**Trecho fornecido**:

Em 6 de janeiro de 1747, data em que o calendário católico comemora o Dia de Reis, Vila Rica foi surpreendida por festa inédita. Galanga, rei do Congo, batizado Francisco, como todo escravo trazido a Minas, agora aclamado Chico Rei de sua nação, aproveitando, habilmente, de uma brecha no sistema colonial, torna-se novamente rei. É coroado, pelo Bispo de Mariana, rei da Irmandade do Rosário dos Homens Pretos Alforriados.
Chico rei transfere à Vila Rica as liturgias que outrora praticara no Congo como rei e sumo sacerdote. Liturgias que aconteciam nos dias santos dedicados à Santa Ifigênia, a santa negra, à Virgem padroeira dos escravos e negros forros, Nossa Senhora do Rosário e em dia de reis.
No dia de Nossa Senhora do Rosário, antes da missa, ocorria cortejo da irmandade, denominada Reinado de Nossa Senhora do Rosário. Chico Rei, coroado, aparece com a rainha e a corte, em ricas indumentárias, seguido por músicos e dançarinos, ao som de caxambus, pandeiros, marimbas e ganzás.
É a festa de Nossa Senhora do Rosário. É a festa do Rei do Congo, é a festa de Chico Rei de Vila Rica, Ouro Preto das Minas Gerais.
É a celebração da nobreza e persistência de Rei Galanga do Congo que, junto com sua corte, subjugado como escravo Francisco, reconstrói sua nação e seu reinado. Seu esforço, astúcia e inteligência deixa legado, que permanece vivo há quase 300 anos, traduzido, apesar de contestado por alguns estudiosos, numa das mais tradicionais expressões da cultura do mineiro: o Congado.
HISTÓRIA, LENDA OU FICÇÃO
Muitos Historiadores Afirmam Ser Ficção
A história de Chico Rei aparece, sem qualquer comprovação documental, não possui registros históricos fidedignos. Surgiu em nota de rodapé escrita por Diogo de Vasconcelos, em seu livro "História Antiga de Minas", de 1904.
Em 1966, o romancista Agripa de Vasconcelos, tendo como fonte a nota de Diogo de Vasconcelos, escreveu o romance "Chico Rei". Todas as demais matérias sobre Chico Rei são posteriores a 1904.
Devido à inexistência de qualquer outra fonte sobre o tema, muitos estudiosos afirmam que Chico Rei é personagem ficcional.
Em 2008, Stefano Gatto publicou uma coleção de histórias curtas em espanhol sobre o Brasil, cujo primeiro conto, que dá o título ao trabalho, "Chico Rey y otras historias brasileñas" é de ficção e não tem nenhuma finalidade histórica.

**Conteúdo dos dados**:
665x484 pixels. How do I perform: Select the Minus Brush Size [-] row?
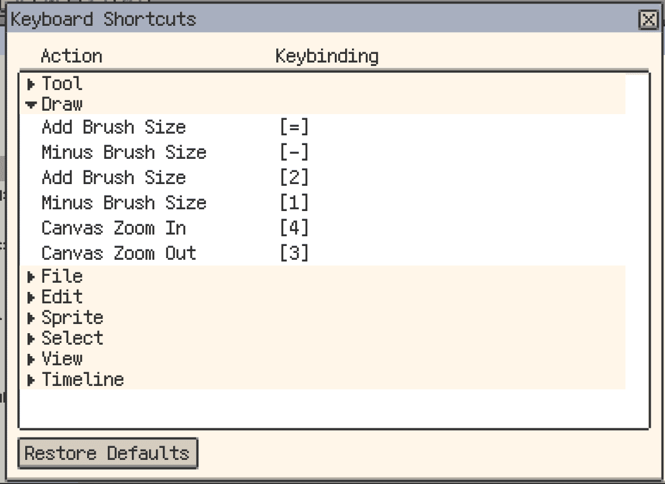[124, 153]
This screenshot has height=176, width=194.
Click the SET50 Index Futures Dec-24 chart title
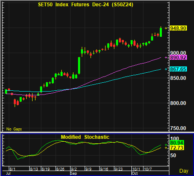pyautogui.click(x=86, y=5)

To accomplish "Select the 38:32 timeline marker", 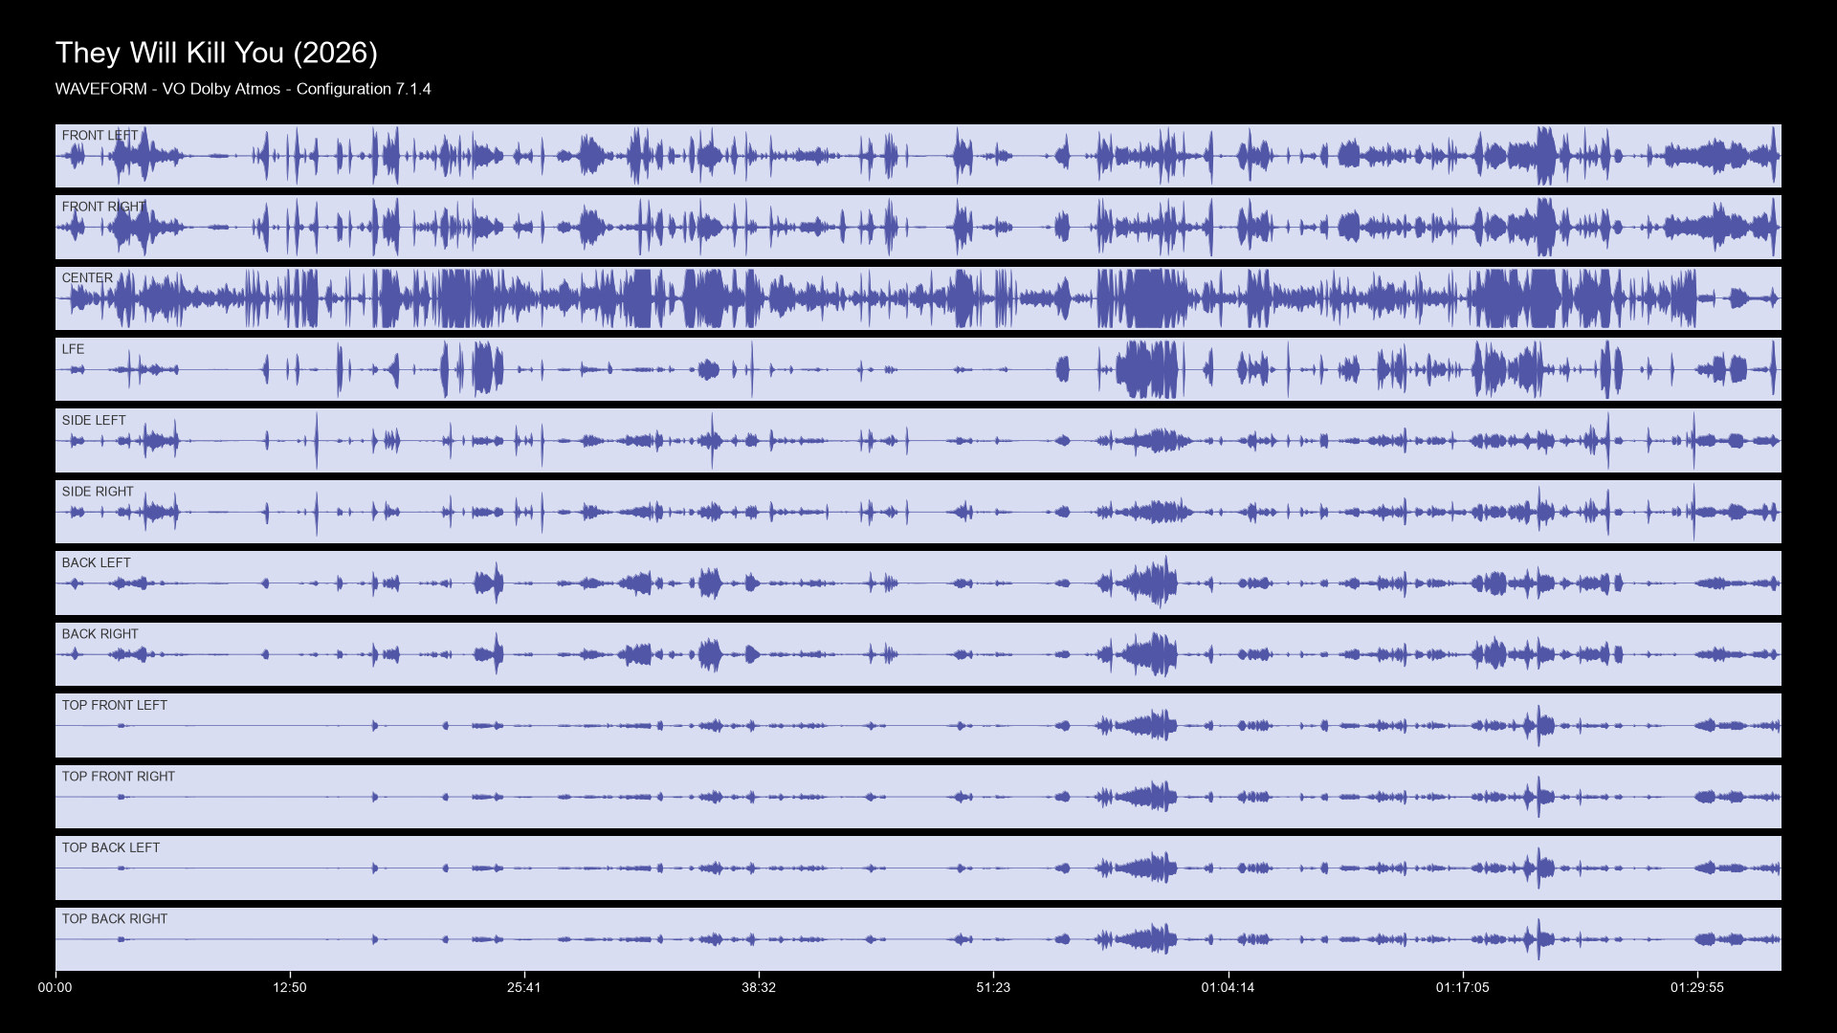I will pyautogui.click(x=759, y=988).
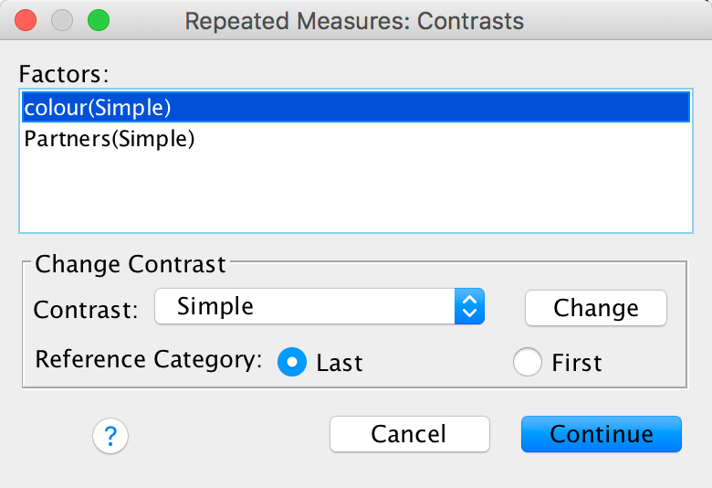The height and width of the screenshot is (488, 712).
Task: Click the blue arrows on Contrast selector
Action: pyautogui.click(x=468, y=307)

**O que fazer**:
1 – Segundo o texto sobre Chico Rei, quem o coroou rei da Irmandade do Rosário dos Homens Pretos Alforriados?
2 – Traduza para o inglês esta frase do texto sobre Chico Rei: "Devido à inexistência de qualquer outra fonte sobre o tema, muitos estudiosos afirmam que Chico Rei é personagem ficcional."
3 – Prossiga com o texto sobre Chico Rei a partir da última frase apresentada.
As linhas não têm nenhum papel no que se pede aqui.

**Respostas em ordem**:
1 – O Bispo de Mariana.

2 – Due to the lack of any other source on the subject, many scholars state that Chico Rei is a fictional character.

3 –
Conclusão De Alessandro Dell’Aira
O pesquisador Alessandro Dell’Aira estudando litografias de Rugendas (1802 – 1858), onde retrata o Palácio Velho de Ouro Preto, afirma que a obra retrata Chico Rei portando a bandeira de Santa Ifigênia, o que o identifica como financiador da Igreja de Nossa senhora do Morro da Cruz.
Segundo o pesquisador, a prova de que se trata de Chico Rei na obra é o emblema em claro-escuro na bandeira: perfil feminino com folha de palmeira na mão direita. Chico Rei, devoto de Santa Ifigênia, carrega a bandeira com a imagem da santa, em presença dos viajantes estrangeiros.
Diz mais Alessandro Dell’Aira: dois séculos e meio nos separam de Chico Rei e um século do primeiro registro em nota de rodapé bastante contestada do livro de Diogo Vasconcelos; minha hipótese transfere a origem da lenda para antes da época e das circunstâncias históricas em que os africanos de Vila Rica elaboraram as suas tradições.
Justifica sua hipótese associando a forma semelhante como os gregos da época clássica veneravam os heróis fundadores das colônias.
E, ainda, a afirmativa de Marina de Mello e Souza em “Reis Negros no Brasil Escravista”: “Representando um mito, um herói-fundador, o rei congo atribuía às comunidades que o elegiam uma identidade, que as ligava à África natal, ao mesmo tempo em que abria os espaços possíveis no seio da sociedade escravista”.
FONTES:
mgquilombo.com.br;
pt.wikipedia.org;; e
revistadehistoria.com.br.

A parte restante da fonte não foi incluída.